Stored data:
↓

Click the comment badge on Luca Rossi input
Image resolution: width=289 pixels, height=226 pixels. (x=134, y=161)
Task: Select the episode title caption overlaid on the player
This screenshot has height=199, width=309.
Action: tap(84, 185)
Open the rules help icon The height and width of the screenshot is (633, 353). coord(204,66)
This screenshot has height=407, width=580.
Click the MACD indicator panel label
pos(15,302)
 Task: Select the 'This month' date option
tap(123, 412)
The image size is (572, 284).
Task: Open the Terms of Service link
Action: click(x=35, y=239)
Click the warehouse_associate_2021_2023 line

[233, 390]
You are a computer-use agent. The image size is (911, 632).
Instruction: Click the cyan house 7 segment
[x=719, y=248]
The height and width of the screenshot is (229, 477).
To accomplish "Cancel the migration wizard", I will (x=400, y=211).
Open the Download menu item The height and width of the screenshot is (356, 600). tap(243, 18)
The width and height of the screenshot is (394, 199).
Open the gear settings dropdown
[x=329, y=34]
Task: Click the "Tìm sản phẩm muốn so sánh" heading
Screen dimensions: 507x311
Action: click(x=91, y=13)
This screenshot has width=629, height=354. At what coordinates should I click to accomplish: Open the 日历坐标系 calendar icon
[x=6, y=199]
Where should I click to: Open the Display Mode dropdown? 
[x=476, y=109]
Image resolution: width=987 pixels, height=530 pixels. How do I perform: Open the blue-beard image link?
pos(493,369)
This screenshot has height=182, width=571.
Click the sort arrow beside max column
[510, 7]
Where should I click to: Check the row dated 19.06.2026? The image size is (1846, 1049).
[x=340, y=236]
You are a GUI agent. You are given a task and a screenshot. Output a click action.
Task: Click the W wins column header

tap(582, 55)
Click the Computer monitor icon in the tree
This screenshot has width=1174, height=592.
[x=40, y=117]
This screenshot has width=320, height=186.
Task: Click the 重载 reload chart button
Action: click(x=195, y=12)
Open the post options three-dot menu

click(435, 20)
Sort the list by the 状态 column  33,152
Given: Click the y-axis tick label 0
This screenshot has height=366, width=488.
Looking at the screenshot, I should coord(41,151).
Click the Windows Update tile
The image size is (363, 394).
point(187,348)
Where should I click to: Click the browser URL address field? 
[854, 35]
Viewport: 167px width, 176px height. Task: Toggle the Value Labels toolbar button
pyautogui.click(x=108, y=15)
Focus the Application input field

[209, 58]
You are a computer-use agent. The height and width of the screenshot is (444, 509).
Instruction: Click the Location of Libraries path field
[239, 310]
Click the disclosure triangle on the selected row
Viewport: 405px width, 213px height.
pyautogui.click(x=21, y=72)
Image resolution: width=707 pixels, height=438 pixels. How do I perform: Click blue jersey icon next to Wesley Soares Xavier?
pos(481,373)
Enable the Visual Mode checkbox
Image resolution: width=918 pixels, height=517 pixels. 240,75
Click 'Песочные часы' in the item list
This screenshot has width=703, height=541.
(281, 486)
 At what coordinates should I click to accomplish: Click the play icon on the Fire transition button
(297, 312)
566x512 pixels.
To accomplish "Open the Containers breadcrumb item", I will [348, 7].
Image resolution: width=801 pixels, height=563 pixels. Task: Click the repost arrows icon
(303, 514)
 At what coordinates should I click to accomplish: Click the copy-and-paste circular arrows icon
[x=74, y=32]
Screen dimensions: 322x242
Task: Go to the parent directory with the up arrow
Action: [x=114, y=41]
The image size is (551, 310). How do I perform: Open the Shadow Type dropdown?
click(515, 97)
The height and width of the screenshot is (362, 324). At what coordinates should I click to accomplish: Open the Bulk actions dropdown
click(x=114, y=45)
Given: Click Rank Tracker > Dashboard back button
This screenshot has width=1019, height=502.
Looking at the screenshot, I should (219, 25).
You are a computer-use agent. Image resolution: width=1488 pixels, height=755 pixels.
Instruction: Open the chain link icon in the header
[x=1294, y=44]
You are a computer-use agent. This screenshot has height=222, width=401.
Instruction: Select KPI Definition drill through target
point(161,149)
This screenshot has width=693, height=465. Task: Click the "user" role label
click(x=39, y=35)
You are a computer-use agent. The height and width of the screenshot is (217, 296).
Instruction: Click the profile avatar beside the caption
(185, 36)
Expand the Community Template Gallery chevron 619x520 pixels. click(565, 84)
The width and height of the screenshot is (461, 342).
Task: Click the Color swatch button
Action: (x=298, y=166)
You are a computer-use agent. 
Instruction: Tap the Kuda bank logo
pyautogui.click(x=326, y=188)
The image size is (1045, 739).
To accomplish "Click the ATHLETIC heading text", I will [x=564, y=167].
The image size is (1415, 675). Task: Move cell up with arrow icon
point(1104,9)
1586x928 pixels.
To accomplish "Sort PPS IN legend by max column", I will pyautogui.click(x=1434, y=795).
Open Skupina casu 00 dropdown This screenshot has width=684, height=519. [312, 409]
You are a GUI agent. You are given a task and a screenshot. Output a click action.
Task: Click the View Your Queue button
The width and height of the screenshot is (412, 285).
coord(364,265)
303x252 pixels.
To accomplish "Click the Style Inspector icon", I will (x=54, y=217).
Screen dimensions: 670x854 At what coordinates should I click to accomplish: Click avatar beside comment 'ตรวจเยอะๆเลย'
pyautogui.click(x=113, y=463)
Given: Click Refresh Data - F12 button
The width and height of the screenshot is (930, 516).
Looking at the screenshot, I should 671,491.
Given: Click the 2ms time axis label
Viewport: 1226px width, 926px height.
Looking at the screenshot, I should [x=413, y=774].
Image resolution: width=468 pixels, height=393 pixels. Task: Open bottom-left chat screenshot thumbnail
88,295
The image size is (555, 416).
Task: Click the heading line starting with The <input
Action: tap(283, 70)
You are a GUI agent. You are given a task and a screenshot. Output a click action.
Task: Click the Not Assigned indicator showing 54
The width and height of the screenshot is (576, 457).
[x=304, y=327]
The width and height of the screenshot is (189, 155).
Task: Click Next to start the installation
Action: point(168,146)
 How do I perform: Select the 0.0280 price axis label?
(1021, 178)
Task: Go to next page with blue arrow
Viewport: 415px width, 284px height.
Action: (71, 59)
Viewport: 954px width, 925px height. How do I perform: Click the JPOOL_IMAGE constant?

↑

What the task requires: Your answer must consist solely of the lines above between the line holding "circular arrows icon" and the line holding "Given: Click Rank", inclusive, copied exactly.

Task response:
 At what coordinates should I click to accomplish: Click the copy-and-paste circular arrows icon
[x=74, y=32]
Screen dimensions: 322x242
Task: Go to the parent directory with the up arrow
Action: [x=114, y=41]
The image size is (551, 310). How do I perform: Open the Shadow Type dropdown?
click(515, 97)
The height and width of the screenshot is (362, 324). At what coordinates should I click to accomplish: Open the Bulk actions dropdown
click(x=114, y=45)
Given: Click Rank Tracker > Dashboard back button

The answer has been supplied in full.